The matter of mind was took another step closer to scientific study with the work of Alexander Bain ( 1818-1903) who together with James Mill broadened the scope of enquiry to include links between sensation, feeling and action. Bain wrote the seminal work The Senses and The Intellect (1855) followed by its companion volume Emotions and The Will ( 1859). The map of the territory of mind was becoming ever more clear and detailed. The groundwork of Mind was being laid upon which Freud would eventually construct a radical new model that would change forever the way we view ourselves.

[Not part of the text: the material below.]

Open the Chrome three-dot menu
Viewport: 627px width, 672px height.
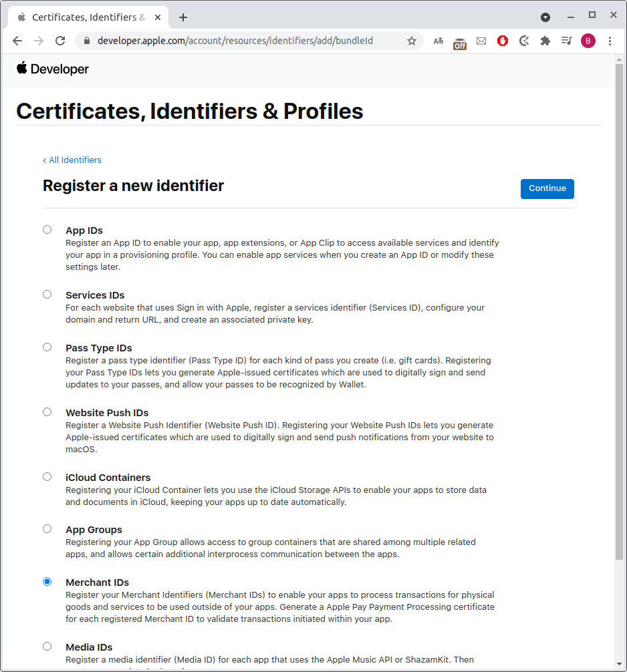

It is tempting to summarise the Victorian Mind as beginning on the outside with Gall and ending on the inside with Freud. The true story of course is far more complex: far more complex than I imagined when setting out to write this article. It was foolhardy of me to think, though, that the Vicotorian Age would present any less confusing a picture of the mind than our own. Our understanding of Mind now is still shrouded in mystery, marked by the monuments and assumptions of the past, and beguiled by ideas which at some stage in the future may be exposed as fallacious. One only has to consider the number of ‘cures’ for ailments of the mind that are on offer to us today: psychoanalysis, cognitive behavioural therapy, counselling, medication, meditation, Gestalt therapy, neuro linguistic programming, rebirthing…..
All things considered, we might be inclined to be a little more forgiving of those naïve Victorians who searched for cures with magnets and meaning from the bumps on their skulls.